Sickle cell is a disease of the blood that gets its name because sickle cells look like a farm tool called a sickle. Sickle cell disease or SCD and its variants are genetic disorders of mutant hemoglobins.
People who have the disease usually receive the diagnosis as infants. The disease causes red blood cells to change from healthy, round red blood cells to sickly and crescent shaped ones. The disorder causes anemia and pain, among other problems. Sickle cell anemia is one form of sickle cell disease - a category of blood disorders caused by defective hemoglobin. Hemoglobin is a substance in all red blood cells that enables them to carry oxygen from your lungs, through your bloodstream, to all parts of your body.
Sickle cell anemia affects mainly blacks, though people of South American, Southern European or Middle Eastern descent also are at risk. A baby born with sickle cell anemia inherits a gene for the disorder from each parent. Some people inherit only one gene for the disease. This is referred to as having the sickle cell trait. People who have the sickle cell trait don’t develop the disease, but they can pass the gene on to their children. Almost 10 percent of black Americans carry the sickle cell gene.
There is no cure for sickle cell anemia, although gene therapy may someday provide the answer. However, treatments can relieve your symptoms and prolong your life. With proper treatment, many people with sickle cell anemia lead productive lives and enjoy reasonably good health into their 40s and beyond.
Signs and symptoms of sickle cell anemia vary from person to person. People with the sickle cell trait ordinarily have no symptoms or problems. Some people have mild symptoms. Other people have severe symptoms and need frequent hospitalization.
Signs and symptoms of the disease include Anemia. In this state, your blood is low on red blood cells. Sickle cells are fragile. They break apart easily and die, leaving you chronically short on red blood cells to carry oxygen to your tissues. Without enough red blood cells in circulation, your body cannot get the oxygen it needs to feel energized. That is why anemia causes fatigue. There are also episodes of pain. Periodic episodes of pain, called crises, are a major symptom of sickle cell anemia. Pain develops when sickle shaped red blood cells block blood flow through tiny blood vessels. Usually blood vessels in your chest, abdomen and joints are affected. Pain also occurs sometimes in bones. The pain may vary in intensity and can last for a few hours to a few weeks. Some people experience only a few episodes of pain. Others experience a dozen or more crises a year. If a crisis is severe enough, you may need hospitalization for painkillers to be injected into your veins or intravenously.
There is also Hand foot syndrome. Swollen hands and feet are often the first signs of sickle cell anemia in babies. The swelling is caused by sickle shaped red blood cells blood flow out of the hands and feet. The condition hand foot syndrome is often accompanied by pain and fever.

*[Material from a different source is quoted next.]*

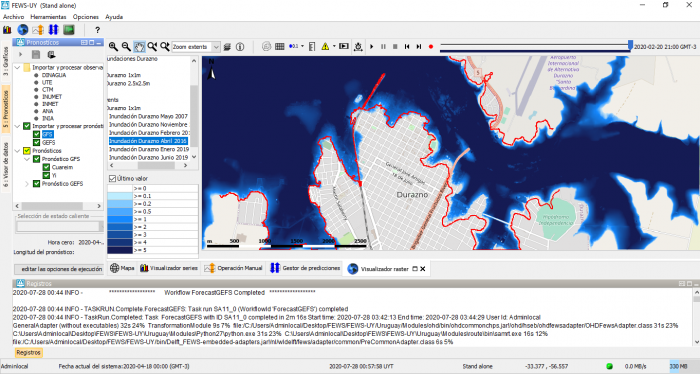Click the help question mark icon
The height and width of the screenshot is (374, 700).
coord(97,30)
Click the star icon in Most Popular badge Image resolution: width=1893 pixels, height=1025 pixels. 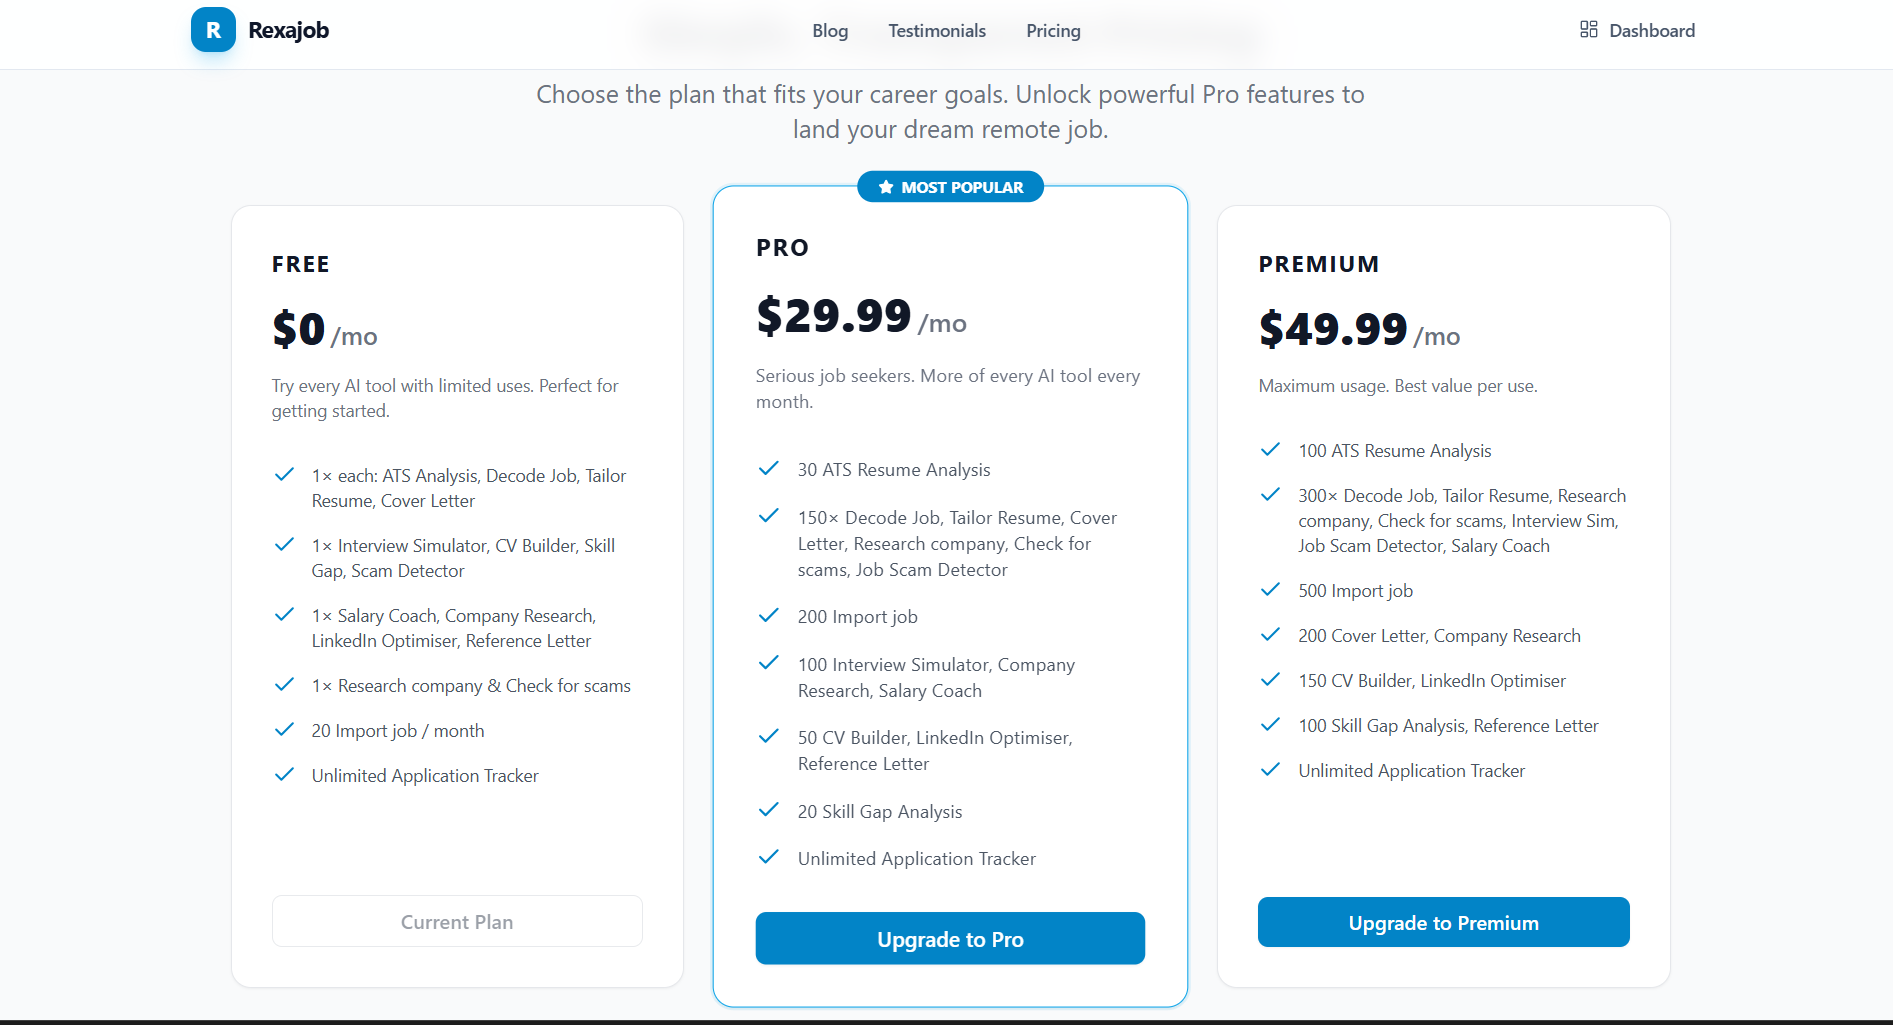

There is jaundice. Jaundice is a yellowing of the skin and eyes that occurs because of liver damage or dysfunction. Occasionally, people who have sickle cell anemia have some degree of jaundice because the liver, which filters harmful substances from the blood, is overwhelmed by the rapid breakdown of red blood cells. In people with dark skin, jaundice is visible mostly as yellowing of the eyes.
There is a possibility of frequent infections. Sickle cell anemia may make you more vulnerable to infections. The risk of infection increases because sickle cells damage your spleen, an organ that filters out germs from your blood and makes certain proteins like antibodies that counteract foreign substances in your body. Doctors commonly give infants and children with sickle cell anemia antibiotics to prevent potentially life threatening infections, such as pneumonia.
There is stunted growth. Red blood cells provide your body with the oxygen and nutrients you need for growth. A shortage of healthy red blood cells in sickle cell anemia can slow growth in infants and children and delay puberty in teenagers. Another possible symptom is vision problems. Some people with sickle cell anemia experience vision problems. Tiny blood vessels that feed your eyes may become plugged with sickle cells. This can damage the retina, where the portion of each eye that processes visual images.